What am I nervous for? What’s this bimbo going to notice about a tallish half-Oriental delivery boy? She sees every mongrel kind of delivery boy every day. They don’t use the same one all the time. Nothing to worry about.
There was a guy standing behind her with a little plastic card clipped to his real-cloth gray jacket, looking at Torrence with the flat but interrogatory gaze of professional security. SA trained, probably.
This bank was owned by a Bolivian firm. Probably founded on last century’s cocaine money. Bolivian Nazi war criminal connections.
Maybe. So if the SA had those kind of connections with these people, then maybe the wipe wouldn’t stop the bank from giving them their money and all this shit was for nothing.
Or maybe it was a legitimate bank. In which case—
Don’t think about that stuff. You’re a delivery boy. Smile vacantly. Chew gum. Look like you’re in a hurry to go on your break.
“Gotta delivery for Yost,” he said, glancing the address. “Henry Yost. Vice manager of something-or-other-I-can’t-read.”

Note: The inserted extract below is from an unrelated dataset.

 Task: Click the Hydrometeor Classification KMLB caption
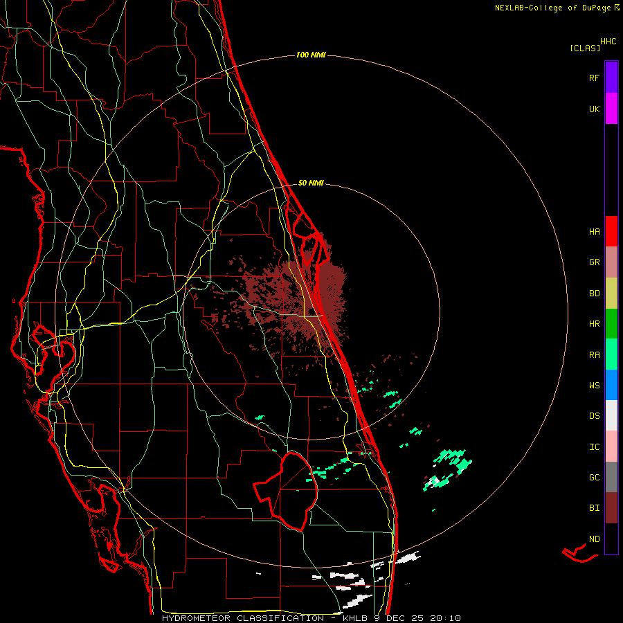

“You kind of old for this work,” the Security guy said. No particular accusation to it, maybe just thinking aloud.
“Yeah, by now I should have a job standing around noticing crap like that,” Torrence said.
“Oh, I see. You’re just stupid. Okay.”
Torrence gave him a fuck you look and put the package on the girl’s desk. She had the light-pen ready, absentmindedly scribbled her signature on the glass of his teleclip. “Here you go, then,” the secretary said. English girl. How come having an English girl receptionist was so damn de rigueur. It had been fashionable ever since he could remember. Some kind of unconscious class thing, he supposed.
Her signature vanished into the records. It was the only thing in the teleclip records, but they didn’t know that.
What if this security dude wants to look through the clip’s records, or wants to call the company, see if I’m on the level? Torrence thought. Why’d Steinfeld pick me for this? Fuck. I’m no actor. It should have been Roseland. More the show-offy type.
But the security guy was watching a woman executive walk by; watching her bare legs, the way her ass snugged into the West African business exec’s bathing suit. Bathing suits in the office. It’s a Freezone thing, he thought.